> **What needs to be done**: Return only the lines of the data below from the line with "Task: Expand IP Address Checks panel arrow" up to and including the line with "Open the secrets key icon panel", exactly as written, with the pictures omitted.
[Source data — start]
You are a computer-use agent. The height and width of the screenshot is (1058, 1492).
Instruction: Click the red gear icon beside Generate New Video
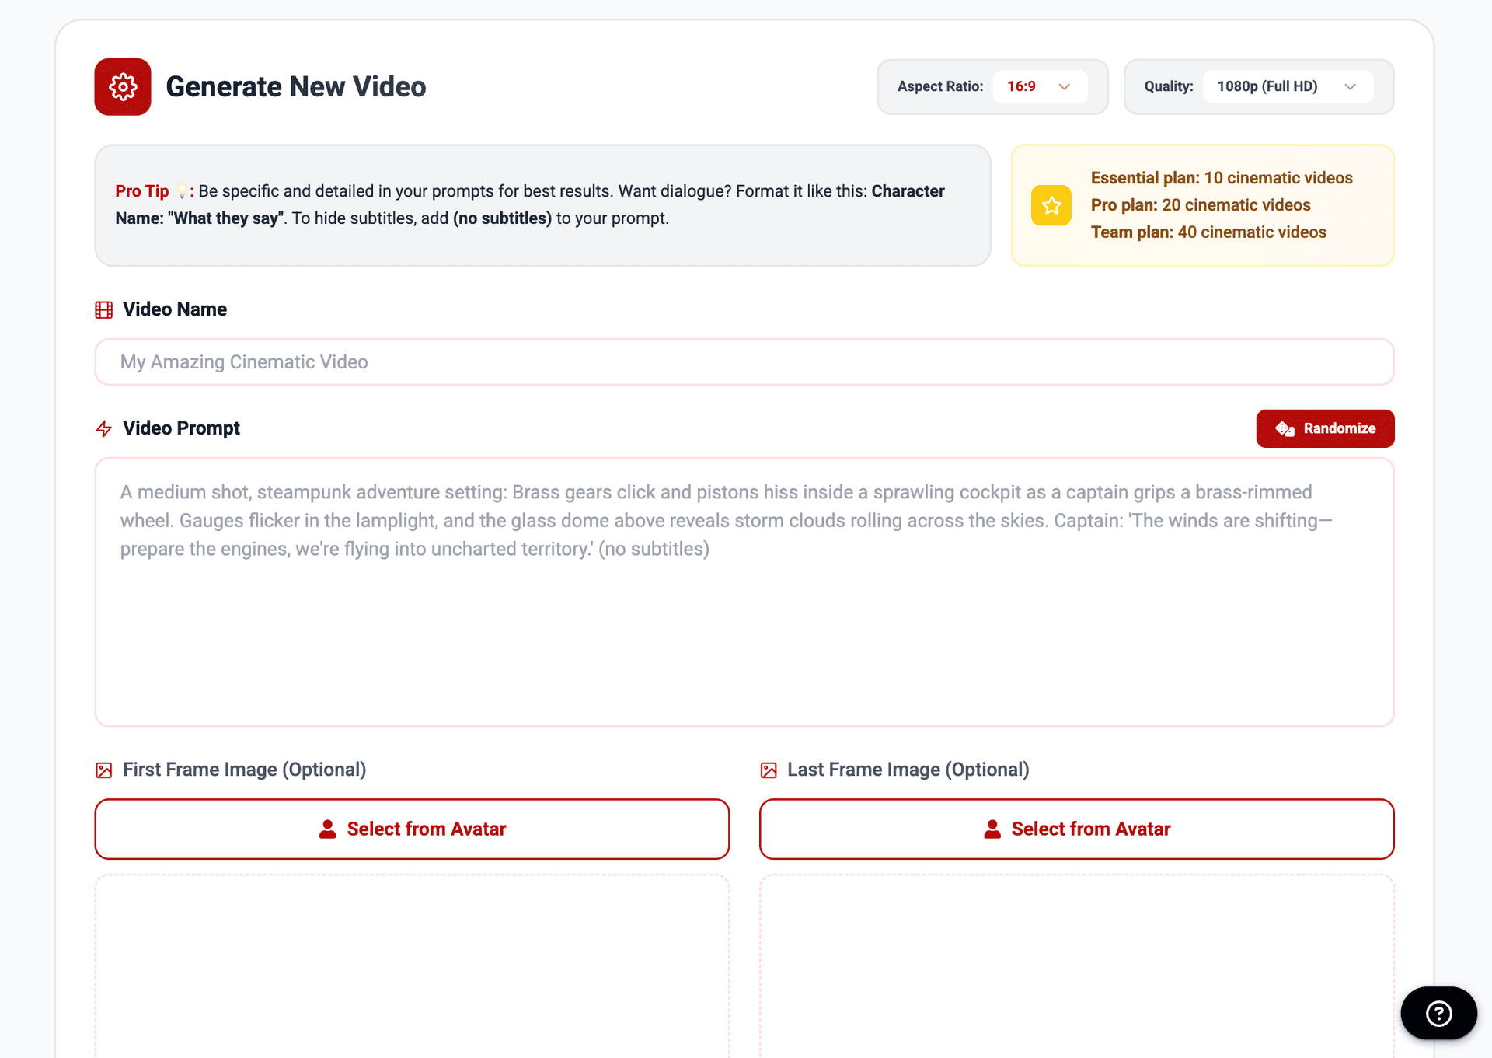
[Source data — finish]
[Source data — start]
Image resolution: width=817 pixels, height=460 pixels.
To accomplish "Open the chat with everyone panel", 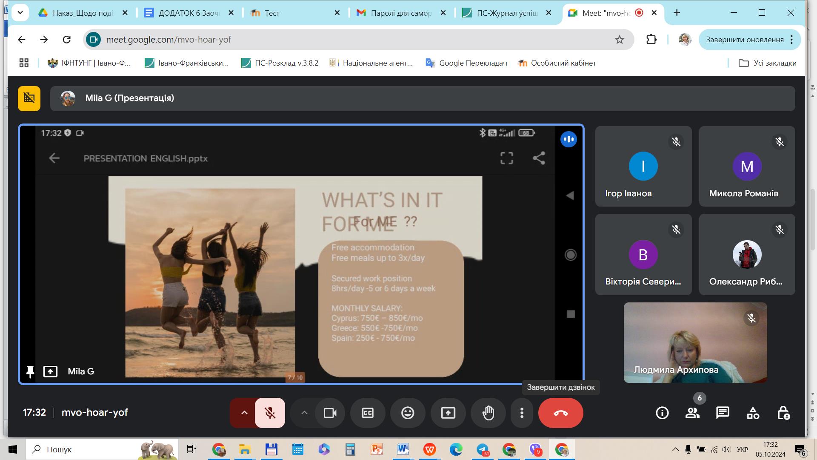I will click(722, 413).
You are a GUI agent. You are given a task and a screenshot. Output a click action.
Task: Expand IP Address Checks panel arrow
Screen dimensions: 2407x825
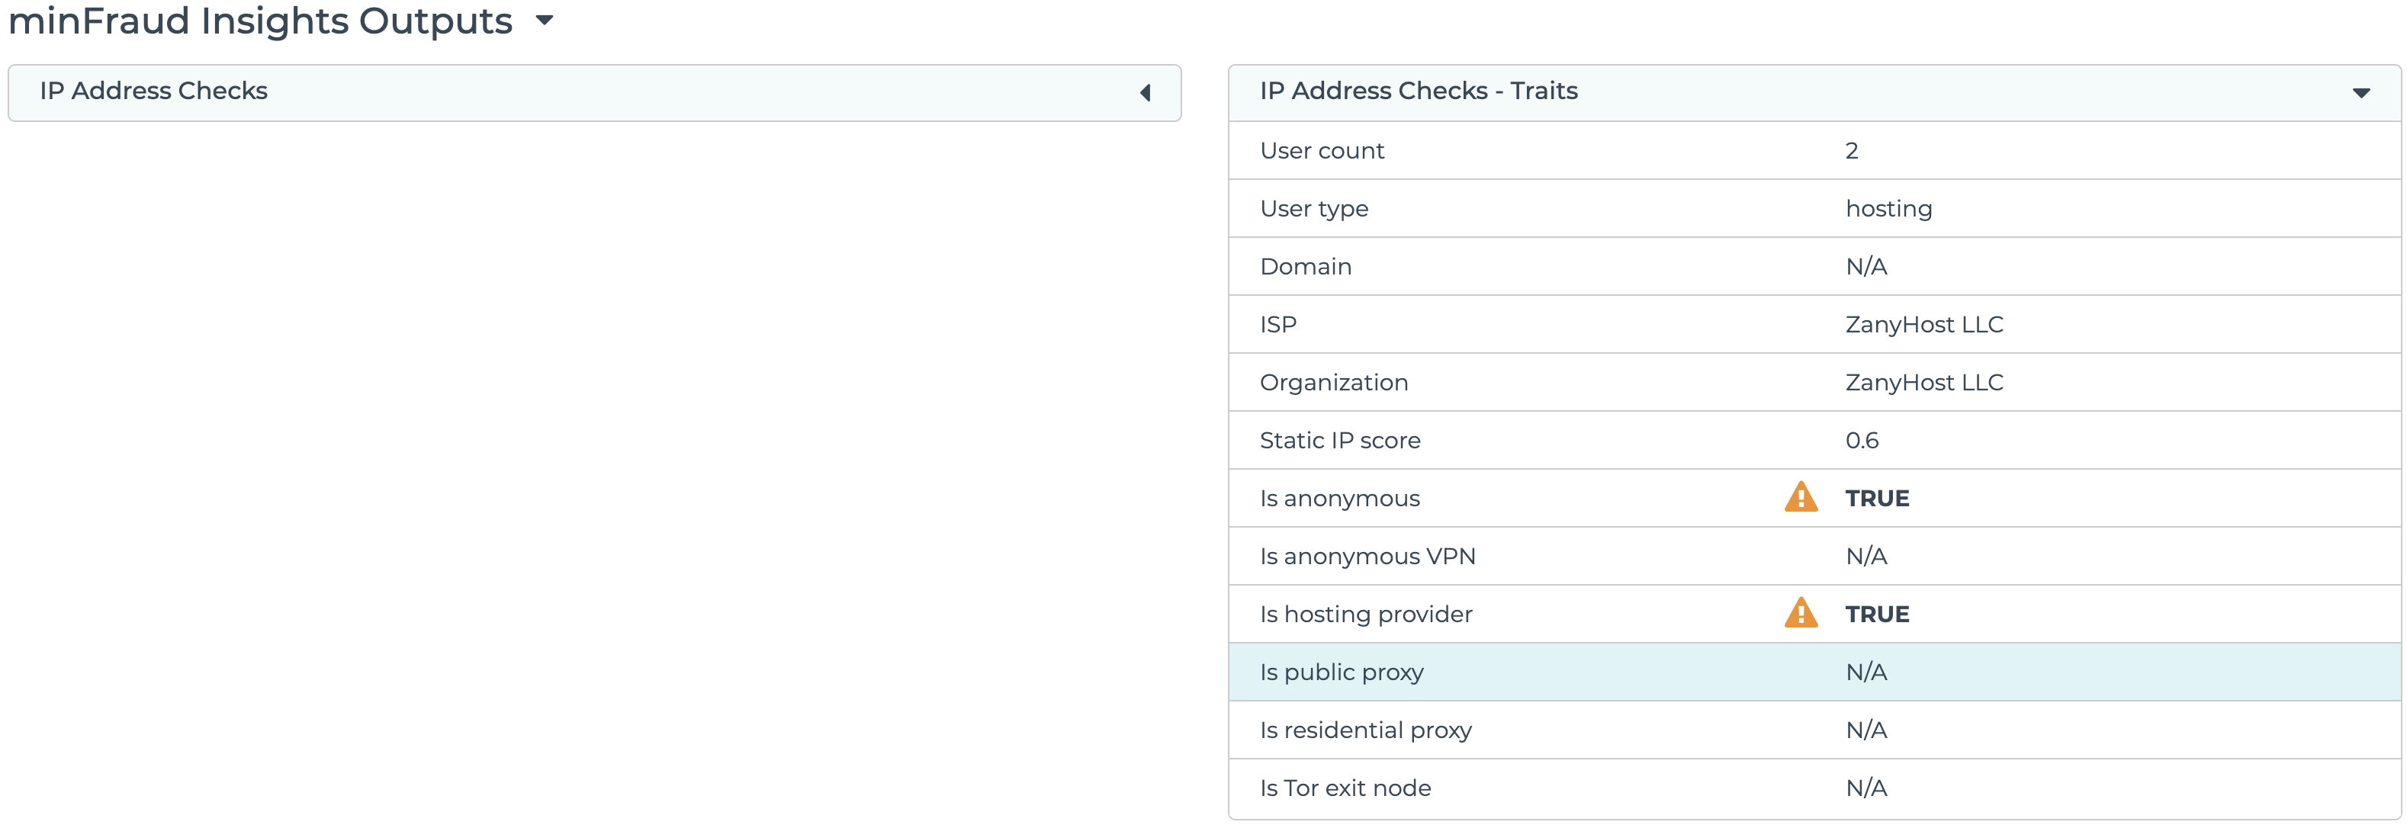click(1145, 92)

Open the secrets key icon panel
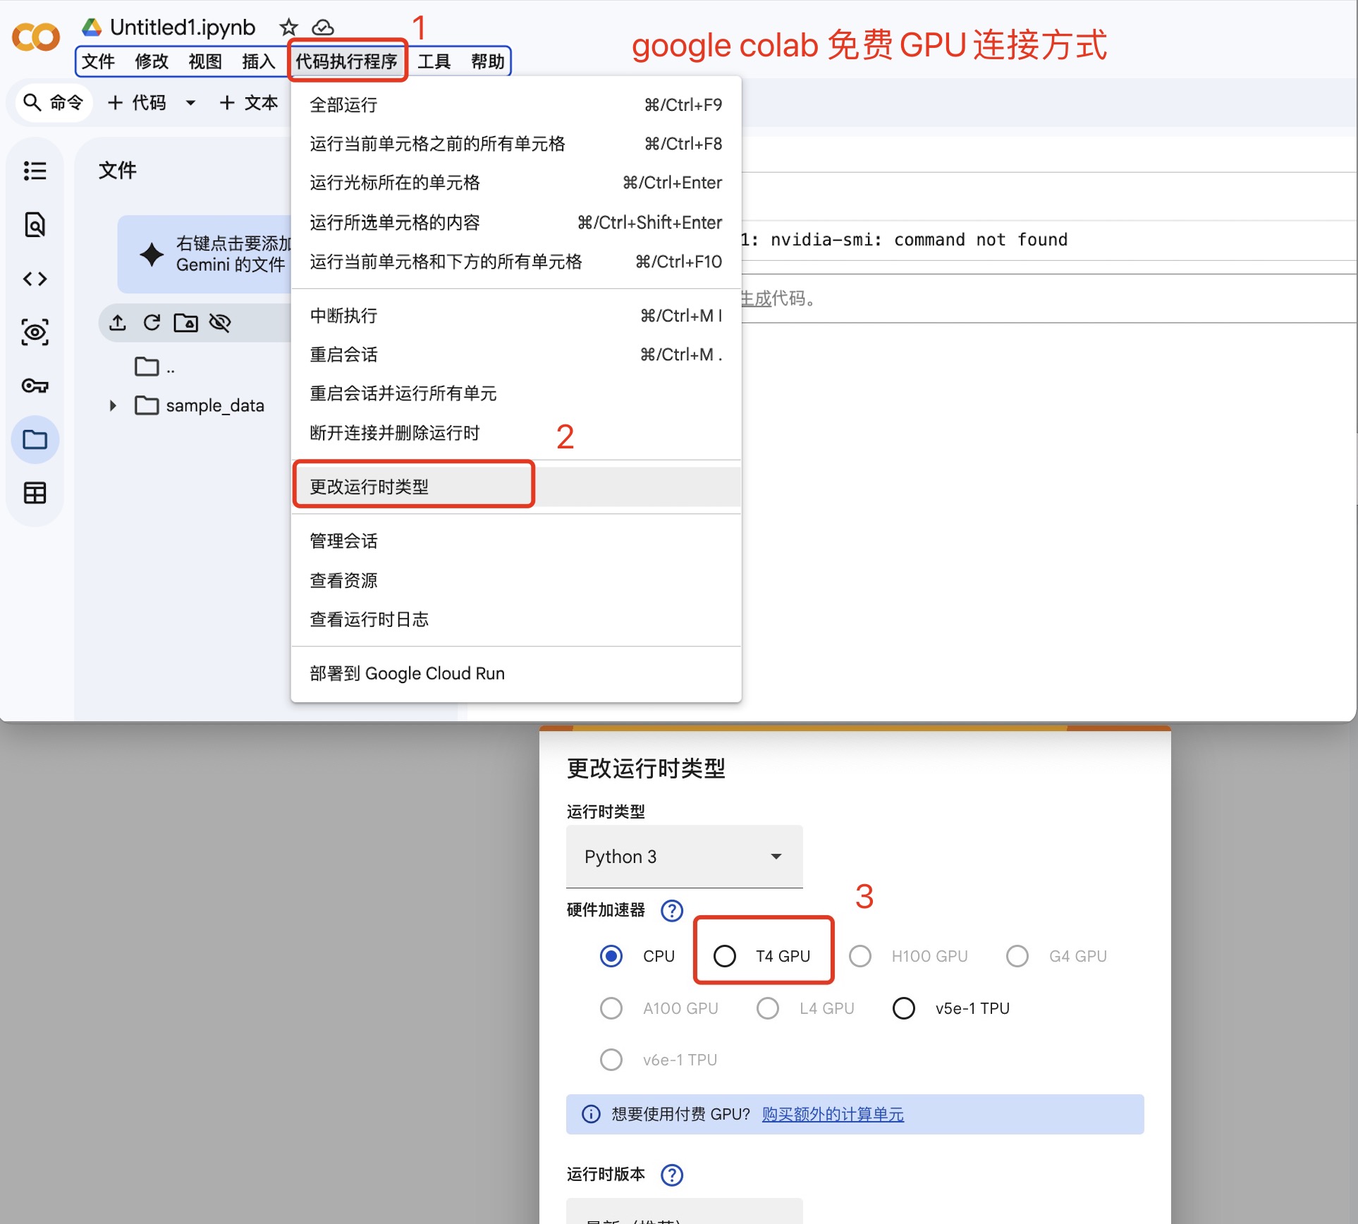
[Source data — finish]
[Source data — start]
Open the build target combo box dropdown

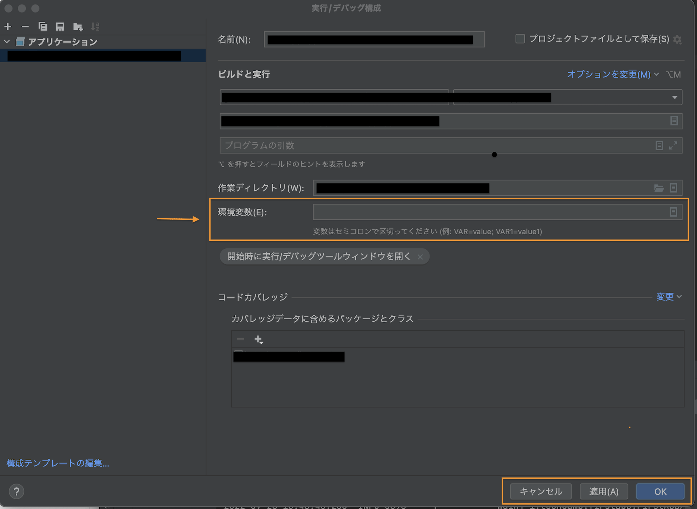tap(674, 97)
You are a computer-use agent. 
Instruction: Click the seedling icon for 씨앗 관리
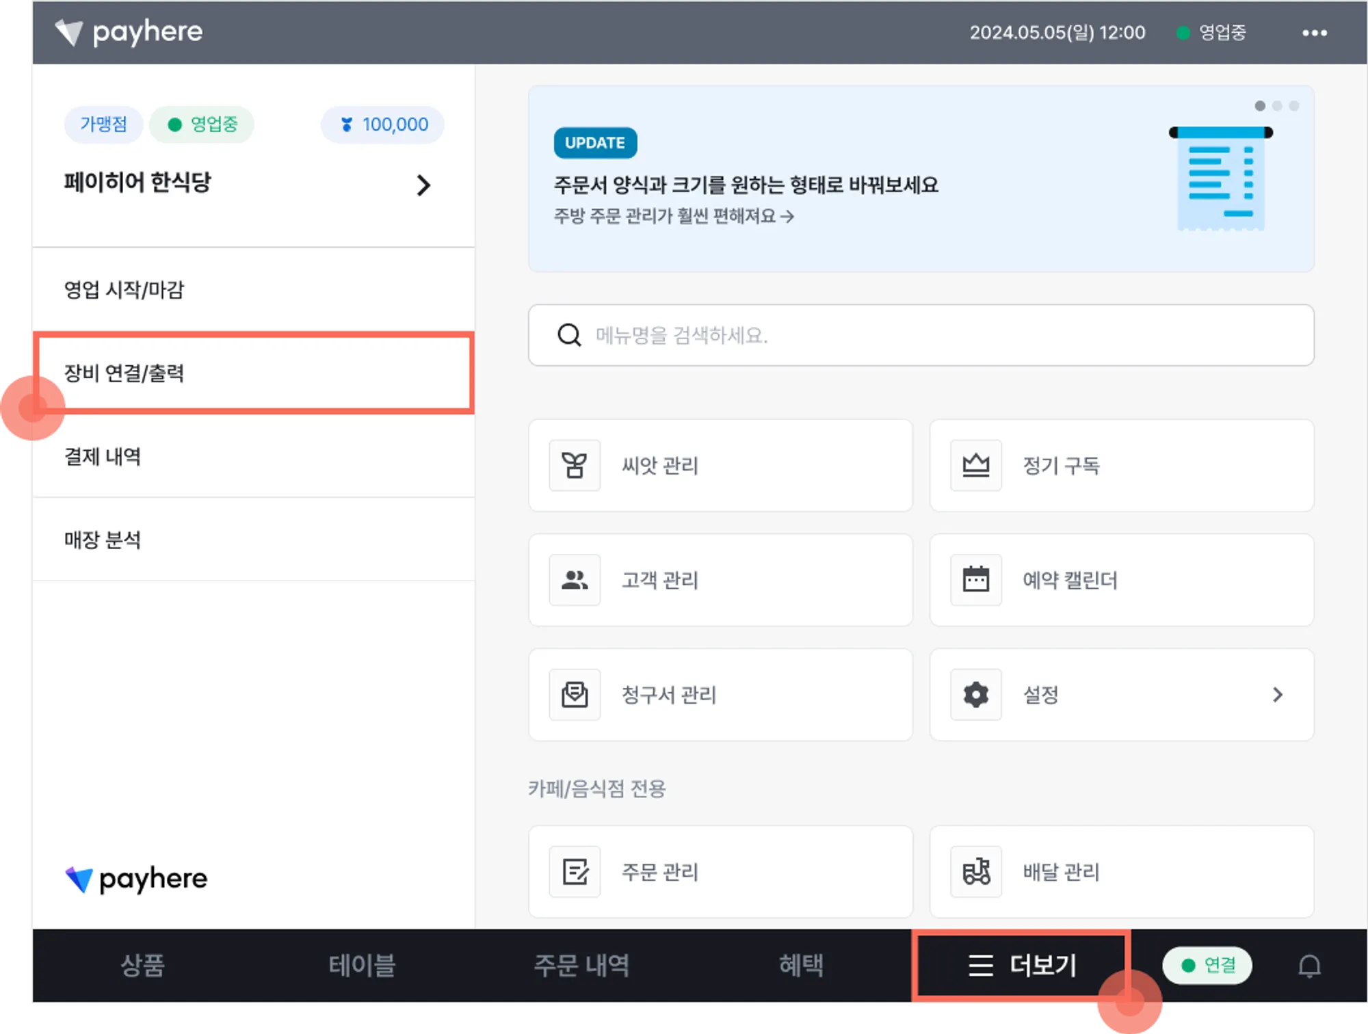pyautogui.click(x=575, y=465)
[Source data — finish]
> **Reply to the exercise**:
Task: Expand IP Address Checks panel arrow
Screen dimensions: 2407x825
click(1145, 92)

Open the secrets key icon panel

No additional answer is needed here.